Members debate limits on bill-draft requests; no rule change adopted
Summary
Committee members discussed proposals to limit the number of bills a member can sponsor in a budget session (options raised included a 5-bill limit), but no rule change was adopted during the meeting.
Representative Provenza presented two companion rule-change ideas aimed at reducing the number of bill-draft requests submitted to Legislative Service Office staff during a budget session. The proposals would either reduce the sponsor bill limit for the budget session or otherwise place a cap; the discussion framed the change as an effort to reduce staff workload and improve the quality of drafting.
Director Matt Obrecht explained capacity constraints in the Legislative Service Office: he said the office was down two attorneys for drafting and reported that the office handles many hundreds of bill-draft requests (members cited numbers in the 600โ700 range for recent sessions). He said staff experience suggests later requests and very late drafting tend to lower quality because of time pressure.
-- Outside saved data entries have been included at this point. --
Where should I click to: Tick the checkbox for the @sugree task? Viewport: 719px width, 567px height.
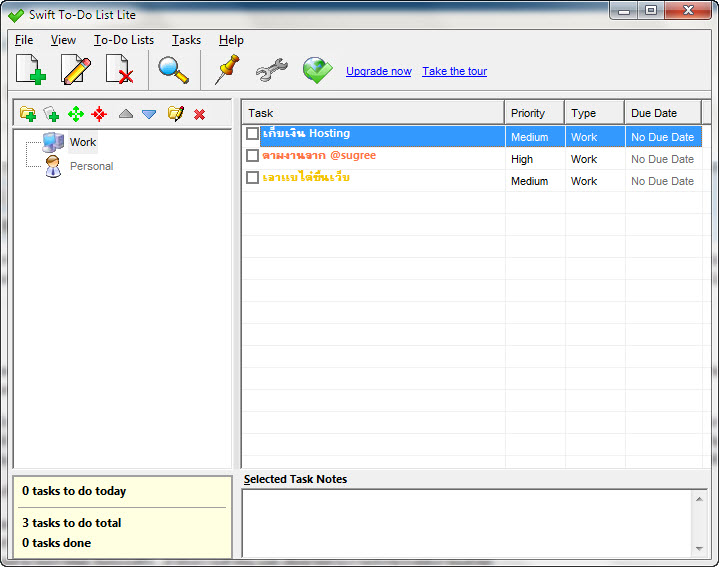click(x=252, y=156)
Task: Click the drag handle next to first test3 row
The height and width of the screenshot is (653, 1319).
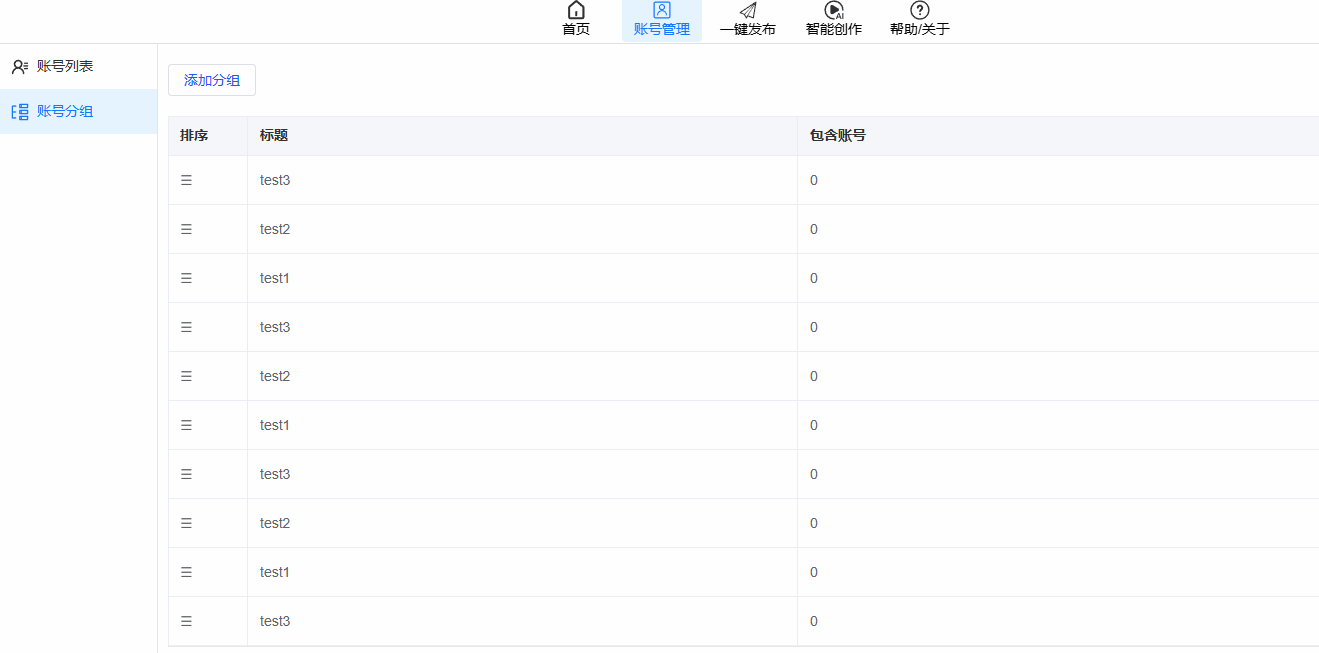Action: (x=186, y=180)
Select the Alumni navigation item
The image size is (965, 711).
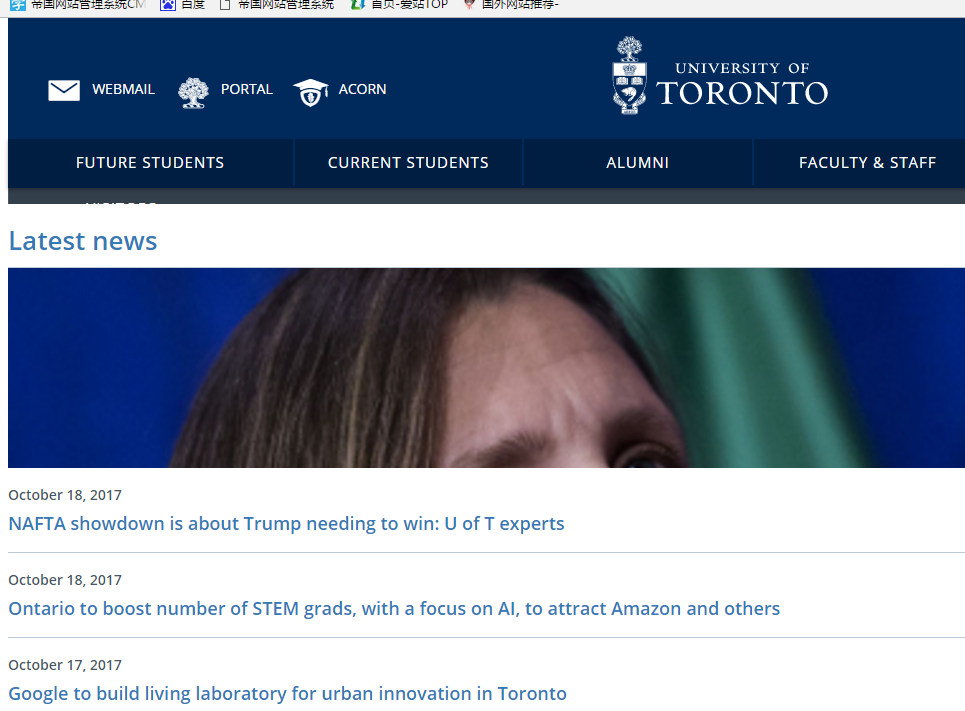point(637,163)
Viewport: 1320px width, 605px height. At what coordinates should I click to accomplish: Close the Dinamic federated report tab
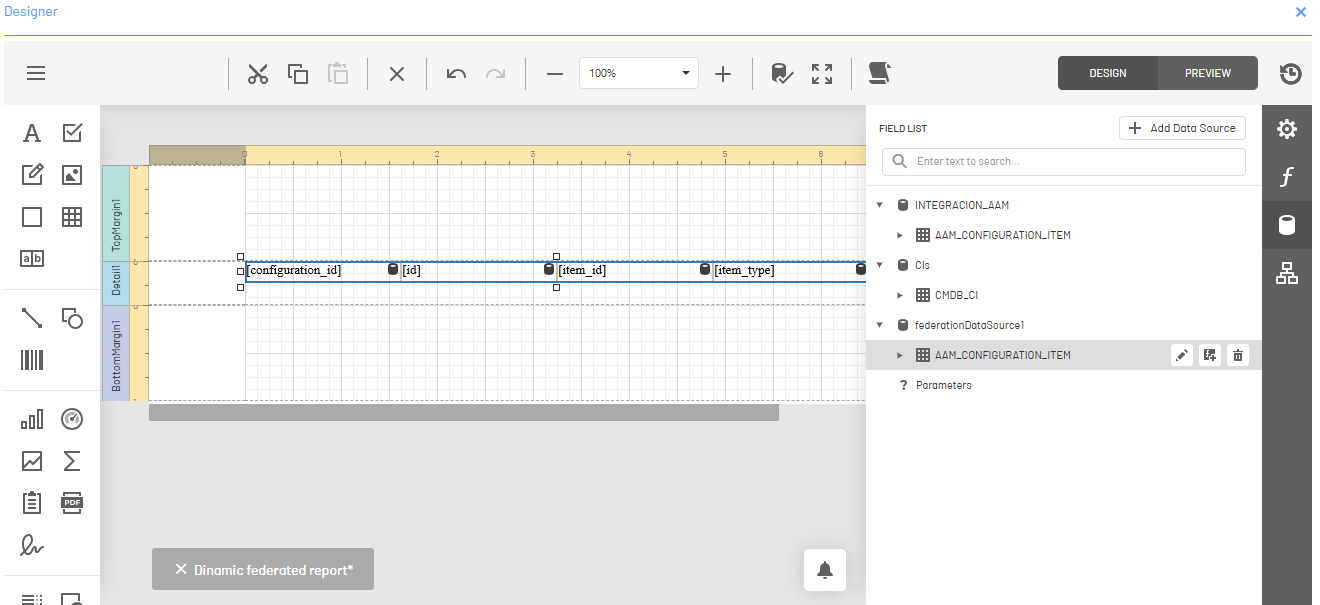[181, 569]
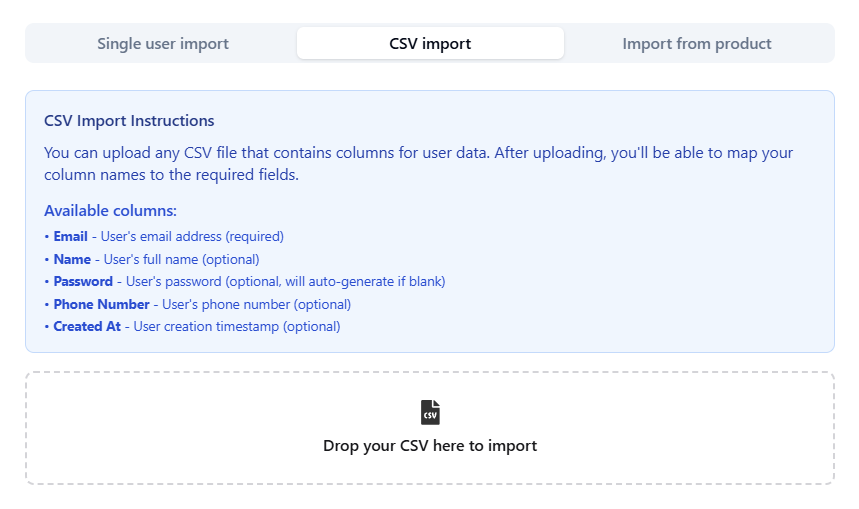Click the bold Created At column name
This screenshot has height=509, width=859.
click(87, 327)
Members were divided. Representative Baer and others argued constituents generate late ideas and that limiting drafts risks preventing legitimate constituent requests from being filed. Representative Provenza and some others argued that the volume of requests strains LSO and that the body should exercise discernment about what gets drafted, and they suggested members use interim work to develop ideas earlier. Several members noted other states and staffing models handle drafting differently. No formal motion to adopt a cap was passed; Representative Provenza said she would "read the room and move on" and the committee did not sponsor a rule limiting bill-draft counts at that meeting.